Astrolog is an open-source astrological software program that has been available online free of charge since 1991. It has been (as of 2026) authored by Walter Pullen since its creation, and was originally distributed via postings to the Usenet newsgroup [news:alt.astrology alt.astrology].

Astrolog can create horoscopes, natal charts, and calculate current planetary positions in sidereal, traditional, and heliocentric formats. It can be used to relate astrological house and sign dispositors and other nonstandard systems. Astrolog uses 23 different house systems, can calculate 24 different aspects such as trines, squares, semisquares, and rarer ones such as biquintiles, quatronoviles, and sesquiquadrates. Astrolog computes the traditional planets, along with asteroids such as Ceres, Juno and Vesta, trans-Neptunian objects such as Eris, Haumea and Makemake, uranian objects such as Vulkanus and Russian Proserpina, and 27 different planetary moons. It can show nearly 50 fixed stars, display exoplanet transits, and animate the chart in real time synchronized with the OS clock. Astrolog can do forms of locational astrology such as astrocartography. Recent versions use the tz database for time zone and daylight saving time detection.

All versions of Astrolog have been distributed with source code, and the most recent versions are free software under the GNU General Public License. Several different parties have contributed to the core program or to alternate versions of it. For example, Astrolog started with the early astrological formulas implemented by Michael Erlewine. Later versions of it made use of the Placalc and then Swiss Ephemeris libraries produced by Astrodienst AG. Other parties contributed PostScript graphics, and integrated ephemeris files for minor planetary objects. Astrolog has been ported to many different platforms, where versions exist for Unix, MS-DOS, Microsoft Windows, Macintosh, OS/2, and Amiga, among others. Astrolog has also been distributed as sample packages with versions of SUSE Linux.

Some consider Astrolog to rival commercial programs in quality. In November 1995, The Mountain Astrologer reviewed a number of software programs, where Astrolog was the one freeware program included, described, as "good enough to be worthy of review with the main commercial programs". In the 1990s, Astrolog was mentioned a number of times in American Astrology's "The New Astrology" article by Ken Irving, because at the time it was the only readily available program that could compute Gauquelin sectors as described by astrologer Michel Gauquelin.

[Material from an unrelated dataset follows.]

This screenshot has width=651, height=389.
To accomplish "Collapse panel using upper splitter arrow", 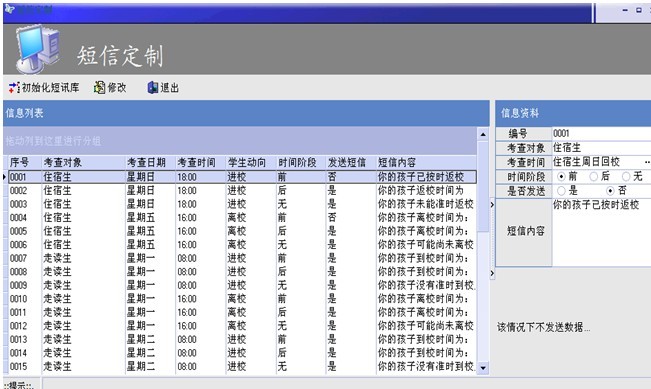I will pyautogui.click(x=492, y=205).
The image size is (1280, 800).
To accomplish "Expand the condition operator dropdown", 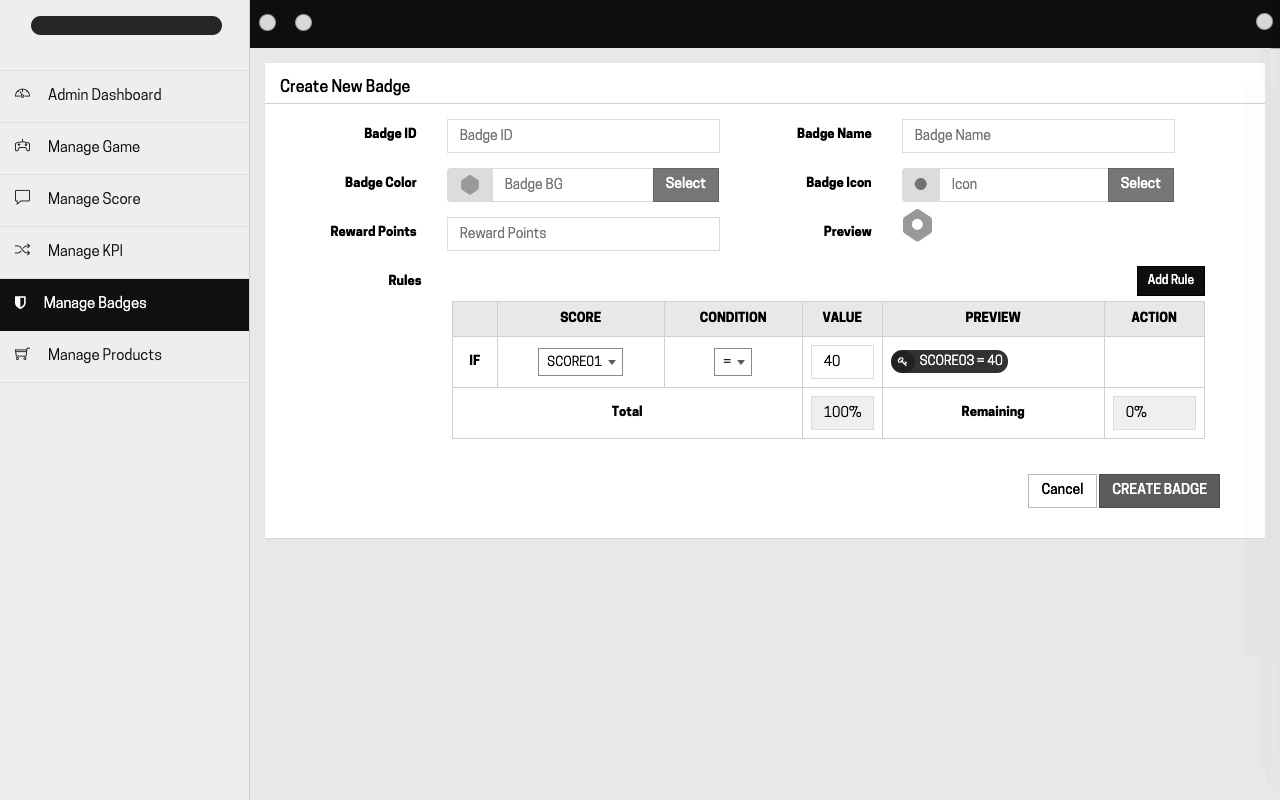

All versions of Astrolog include a command line interface. Most criticism of the program is due to command switches being confusing to memorize or use. Windows and Macintosh versions eventually included standard GUI. The command switch interface allows all of Astrolog's features to be accessed from shell scripts or to be invoked by other programs. There are a number of online servers that use Astrolog as a back end to generate charts for the user.